> Exercise directions
Each entry needs to be reproduced verbatim.

(Saved data entries)
=-=-=-=-=
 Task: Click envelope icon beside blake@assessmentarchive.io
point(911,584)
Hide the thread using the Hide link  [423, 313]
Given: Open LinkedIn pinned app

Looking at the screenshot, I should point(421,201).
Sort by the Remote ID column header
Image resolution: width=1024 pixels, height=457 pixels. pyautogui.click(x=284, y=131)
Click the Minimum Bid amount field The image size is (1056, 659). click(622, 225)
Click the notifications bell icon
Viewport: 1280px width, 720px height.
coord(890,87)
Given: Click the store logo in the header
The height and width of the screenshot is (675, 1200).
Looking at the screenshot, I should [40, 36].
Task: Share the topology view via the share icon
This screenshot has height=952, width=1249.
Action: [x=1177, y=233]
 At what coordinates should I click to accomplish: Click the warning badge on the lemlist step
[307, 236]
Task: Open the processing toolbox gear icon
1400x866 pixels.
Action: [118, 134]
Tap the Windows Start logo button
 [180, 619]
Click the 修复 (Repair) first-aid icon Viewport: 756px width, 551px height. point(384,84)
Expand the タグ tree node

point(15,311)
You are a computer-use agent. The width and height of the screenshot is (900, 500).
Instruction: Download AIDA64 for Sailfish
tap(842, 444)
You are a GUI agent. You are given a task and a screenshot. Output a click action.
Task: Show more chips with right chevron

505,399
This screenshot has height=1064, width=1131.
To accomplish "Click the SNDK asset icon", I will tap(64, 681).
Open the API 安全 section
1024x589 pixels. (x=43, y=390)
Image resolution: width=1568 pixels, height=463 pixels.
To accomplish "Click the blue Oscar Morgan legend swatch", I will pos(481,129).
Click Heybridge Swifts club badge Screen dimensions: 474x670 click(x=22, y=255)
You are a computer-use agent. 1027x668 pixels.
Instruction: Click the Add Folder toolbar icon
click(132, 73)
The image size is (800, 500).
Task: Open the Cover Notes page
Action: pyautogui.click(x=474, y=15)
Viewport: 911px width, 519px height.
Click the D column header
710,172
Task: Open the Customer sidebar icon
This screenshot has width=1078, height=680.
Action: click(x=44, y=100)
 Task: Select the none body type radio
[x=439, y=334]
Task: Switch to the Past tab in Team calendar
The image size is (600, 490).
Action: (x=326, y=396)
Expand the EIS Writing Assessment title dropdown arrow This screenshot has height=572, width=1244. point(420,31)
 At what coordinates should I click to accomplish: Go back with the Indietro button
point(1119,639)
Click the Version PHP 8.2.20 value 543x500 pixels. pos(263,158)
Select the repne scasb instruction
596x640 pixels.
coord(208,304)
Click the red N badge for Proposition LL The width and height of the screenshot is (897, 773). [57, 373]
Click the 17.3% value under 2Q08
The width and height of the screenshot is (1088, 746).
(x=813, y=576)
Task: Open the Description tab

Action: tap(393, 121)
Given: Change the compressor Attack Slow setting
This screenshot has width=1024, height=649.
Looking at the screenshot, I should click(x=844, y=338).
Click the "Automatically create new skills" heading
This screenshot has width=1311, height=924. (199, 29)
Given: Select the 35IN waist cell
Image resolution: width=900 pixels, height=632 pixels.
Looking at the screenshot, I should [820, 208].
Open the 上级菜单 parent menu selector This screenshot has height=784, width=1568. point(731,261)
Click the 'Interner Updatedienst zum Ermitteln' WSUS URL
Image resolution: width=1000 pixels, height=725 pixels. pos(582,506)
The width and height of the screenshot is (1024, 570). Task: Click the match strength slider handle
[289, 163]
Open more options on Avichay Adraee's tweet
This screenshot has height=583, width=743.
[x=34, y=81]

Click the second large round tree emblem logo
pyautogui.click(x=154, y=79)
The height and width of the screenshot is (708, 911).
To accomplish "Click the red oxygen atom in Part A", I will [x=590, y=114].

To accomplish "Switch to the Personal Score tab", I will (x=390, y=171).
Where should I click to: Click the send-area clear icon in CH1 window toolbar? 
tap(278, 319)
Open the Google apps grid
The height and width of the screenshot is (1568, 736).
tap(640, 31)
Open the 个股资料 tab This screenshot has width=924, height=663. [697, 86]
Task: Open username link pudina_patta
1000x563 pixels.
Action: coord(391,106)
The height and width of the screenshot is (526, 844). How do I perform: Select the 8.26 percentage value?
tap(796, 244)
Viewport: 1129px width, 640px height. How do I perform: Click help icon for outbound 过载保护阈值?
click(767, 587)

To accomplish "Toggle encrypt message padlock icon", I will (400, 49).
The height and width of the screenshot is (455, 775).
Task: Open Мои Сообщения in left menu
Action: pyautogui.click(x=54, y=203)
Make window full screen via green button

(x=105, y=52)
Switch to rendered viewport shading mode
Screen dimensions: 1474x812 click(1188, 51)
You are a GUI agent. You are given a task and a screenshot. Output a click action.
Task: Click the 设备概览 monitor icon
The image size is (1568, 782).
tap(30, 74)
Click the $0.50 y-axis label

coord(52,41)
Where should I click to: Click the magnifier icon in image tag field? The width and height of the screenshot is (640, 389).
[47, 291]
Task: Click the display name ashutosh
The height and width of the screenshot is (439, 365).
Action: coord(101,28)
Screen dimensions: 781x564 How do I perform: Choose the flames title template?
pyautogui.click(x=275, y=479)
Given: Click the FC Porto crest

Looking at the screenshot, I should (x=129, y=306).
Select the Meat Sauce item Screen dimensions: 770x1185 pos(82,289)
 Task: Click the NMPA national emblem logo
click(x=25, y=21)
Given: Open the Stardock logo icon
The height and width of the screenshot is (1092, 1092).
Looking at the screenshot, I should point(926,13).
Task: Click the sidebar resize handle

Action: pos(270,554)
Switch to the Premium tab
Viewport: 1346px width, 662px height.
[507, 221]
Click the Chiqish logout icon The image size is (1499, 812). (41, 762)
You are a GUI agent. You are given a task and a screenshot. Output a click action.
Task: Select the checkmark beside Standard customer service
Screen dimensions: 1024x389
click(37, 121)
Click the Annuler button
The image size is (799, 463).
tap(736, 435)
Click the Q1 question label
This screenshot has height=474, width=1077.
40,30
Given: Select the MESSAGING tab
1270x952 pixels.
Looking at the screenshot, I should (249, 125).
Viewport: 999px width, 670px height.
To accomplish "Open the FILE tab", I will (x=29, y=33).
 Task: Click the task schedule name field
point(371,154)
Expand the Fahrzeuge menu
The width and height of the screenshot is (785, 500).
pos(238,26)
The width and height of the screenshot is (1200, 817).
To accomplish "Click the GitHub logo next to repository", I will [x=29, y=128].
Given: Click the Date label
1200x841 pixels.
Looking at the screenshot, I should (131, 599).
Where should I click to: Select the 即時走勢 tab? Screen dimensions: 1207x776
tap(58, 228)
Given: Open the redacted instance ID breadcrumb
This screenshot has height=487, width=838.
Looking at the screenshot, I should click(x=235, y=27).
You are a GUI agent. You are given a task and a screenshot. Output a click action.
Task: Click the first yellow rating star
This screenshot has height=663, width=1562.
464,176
=-=-=-=-=
> Result of this task
 Task: Click envelope icon beside blake@assessmentarchive.io
point(911,584)
Hide the thread using the Hide link  [423, 313]
Given: Open LinkedIn pinned app

Looking at the screenshot, I should point(421,201).
Sort by the Remote ID column header
Image resolution: width=1024 pixels, height=457 pixels. pyautogui.click(x=284, y=131)
Click the Minimum Bid amount field The image size is (1056, 659). click(622, 225)
Click the notifications bell icon
Viewport: 1280px width, 720px height.
coord(890,87)
Given: Click the store logo in the header
The height and width of the screenshot is (675, 1200).
Looking at the screenshot, I should [40, 36].
Task: Share the topology view via the share icon
This screenshot has height=952, width=1249.
Action: [x=1177, y=233]
 At what coordinates should I click to accomplish: Click the warning badge on the lemlist step
[307, 236]
Task: Open the processing toolbox gear icon
1400x866 pixels.
Action: [118, 134]
Tap the Windows Start logo button
 [180, 619]
Click the 修复 (Repair) first-aid icon Viewport: 756px width, 551px height. point(384,84)
Expand the タグ tree node

point(15,311)
You are a computer-use agent. The width and height of the screenshot is (900, 500).
Instruction: Download AIDA64 for Sailfish
tap(842, 444)
You are a GUI agent. You are given a task and a screenshot. Output a click action.
Task: Show more chips with right chevron

505,399
This screenshot has height=1064, width=1131.
To accomplish "Click the SNDK asset icon", I will tap(64, 681).
Open the API 安全 section
1024x589 pixels. (x=43, y=390)
Image resolution: width=1568 pixels, height=463 pixels.
To accomplish "Click the blue Oscar Morgan legend swatch", I will pos(481,129).
Click Heybridge Swifts club badge Screen dimensions: 474x670 click(x=22, y=255)
You are a computer-use agent. 1027x668 pixels.
Instruction: Click the Add Folder toolbar icon
click(132, 73)
The image size is (800, 500).
Task: Open the Cover Notes page
Action: pyautogui.click(x=474, y=15)
Viewport: 911px width, 519px height.
Click the D column header
710,172
Task: Open the Customer sidebar icon
This screenshot has width=1078, height=680.
Action: click(x=44, y=100)
 Task: Select the none body type radio
[x=439, y=334]
Task: Switch to the Past tab in Team calendar
The image size is (600, 490).
Action: (x=326, y=396)
Expand the EIS Writing Assessment title dropdown arrow This screenshot has height=572, width=1244. point(420,31)
 At what coordinates should I click to accomplish: Go back with the Indietro button
point(1119,639)
Click the Version PHP 8.2.20 value 543x500 pixels. pos(263,158)
Select the repne scasb instruction
596x640 pixels.
coord(208,304)
Click the red N badge for Proposition LL The width and height of the screenshot is (897, 773). [57, 373]
Click the 17.3% value under 2Q08
The width and height of the screenshot is (1088, 746).
(x=813, y=576)
Task: Open the Description tab

Action: tap(393, 121)
Given: Change the compressor Attack Slow setting
This screenshot has width=1024, height=649.
Looking at the screenshot, I should click(x=844, y=338).
Click the "Automatically create new skills" heading
This screenshot has width=1311, height=924. (199, 29)
Given: Select the 35IN waist cell
Image resolution: width=900 pixels, height=632 pixels.
Looking at the screenshot, I should [820, 208].
Open the 上级菜单 parent menu selector This screenshot has height=784, width=1568. point(731,261)
Click the 'Interner Updatedienst zum Ermitteln' WSUS URL
Image resolution: width=1000 pixels, height=725 pixels. pos(582,506)
The width and height of the screenshot is (1024, 570). Task: Click the match strength slider handle
[289, 163]
Open more options on Avichay Adraee's tweet
This screenshot has height=583, width=743.
[x=34, y=81]

Click the second large round tree emblem logo
pyautogui.click(x=154, y=79)
The height and width of the screenshot is (708, 911).
To accomplish "Click the red oxygen atom in Part A", I will [x=590, y=114].

To accomplish "Switch to the Personal Score tab", I will (x=390, y=171).
Where should I click to: Click the send-area clear icon in CH1 window toolbar? 
tap(278, 319)
Open the Google apps grid
The height and width of the screenshot is (1568, 736).
tap(640, 31)
Open the 个股资料 tab This screenshot has width=924, height=663. [697, 86]
Task: Open username link pudina_patta
1000x563 pixels.
Action: coord(391,106)
The height and width of the screenshot is (526, 844). How do I perform: Select the 8.26 percentage value?
tap(796, 244)
Viewport: 1129px width, 640px height. How do I perform: Click help icon for outbound 过载保护阈值?
click(767, 587)

To accomplish "Toggle encrypt message padlock icon", I will (400, 49).
The height and width of the screenshot is (455, 775).
Task: Open Мои Сообщения in left menu
Action: pyautogui.click(x=54, y=203)
Make window full screen via green button

(x=105, y=52)
Switch to rendered viewport shading mode
Screen dimensions: 1474x812 click(1188, 51)
You are a GUI agent. You are given a task and a screenshot. Output a click action.
Task: Click the 设备概览 monitor icon
The image size is (1568, 782).
tap(30, 74)
Click the $0.50 y-axis label

coord(52,41)
Where should I click to: Click the magnifier icon in image tag field? The width and height of the screenshot is (640, 389).
[47, 291]
Task: Click the display name ashutosh
The height and width of the screenshot is (439, 365).
Action: coord(101,28)
Screen dimensions: 781x564 How do I perform: Choose the flames title template?
pyautogui.click(x=275, y=479)
Given: Click the FC Porto crest

Looking at the screenshot, I should (x=129, y=306).
Select the Meat Sauce item Screen dimensions: 770x1185 pos(82,289)
 Task: Click the NMPA national emblem logo
click(x=25, y=21)
Given: Open the Stardock logo icon
The height and width of the screenshot is (1092, 1092).
Looking at the screenshot, I should point(926,13).
Task: Click the sidebar resize handle

Action: pos(270,554)
Switch to the Premium tab
Viewport: 1346px width, 662px height.
[507, 221]
Click the Chiqish logout icon The image size is (1499, 812). (41, 762)
You are a GUI agent. You are given a task and a screenshot. Output a click action.
Task: Select the checkmark beside Standard customer service
Screen dimensions: 1024x389
click(37, 121)
Click the Annuler button
The image size is (799, 463).
tap(736, 435)
Click the Q1 question label
This screenshot has height=474, width=1077.
40,30
Given: Select the MESSAGING tab
1270x952 pixels.
Looking at the screenshot, I should (249, 125).
Viewport: 999px width, 670px height.
To accomplish "Open the FILE tab", I will (x=29, y=33).
 Task: Click the task schedule name field
point(371,154)
Expand the Fahrzeuge menu
The width and height of the screenshot is (785, 500).
pos(238,26)
The width and height of the screenshot is (1200, 817).
To accomplish "Click the GitHub logo next to repository", I will [x=29, y=128].
Given: Click the Date label
1200x841 pixels.
Looking at the screenshot, I should (131, 599).
Where should I click to: Select the 即時走勢 tab? Screen dimensions: 1207x776
tap(58, 228)
Given: Open the redacted instance ID breadcrumb
This screenshot has height=487, width=838.
Looking at the screenshot, I should click(x=235, y=27).
You are a GUI agent. You are given a task and a screenshot. Output a click action.
Task: Click the first yellow rating star
This screenshot has height=663, width=1562.
464,176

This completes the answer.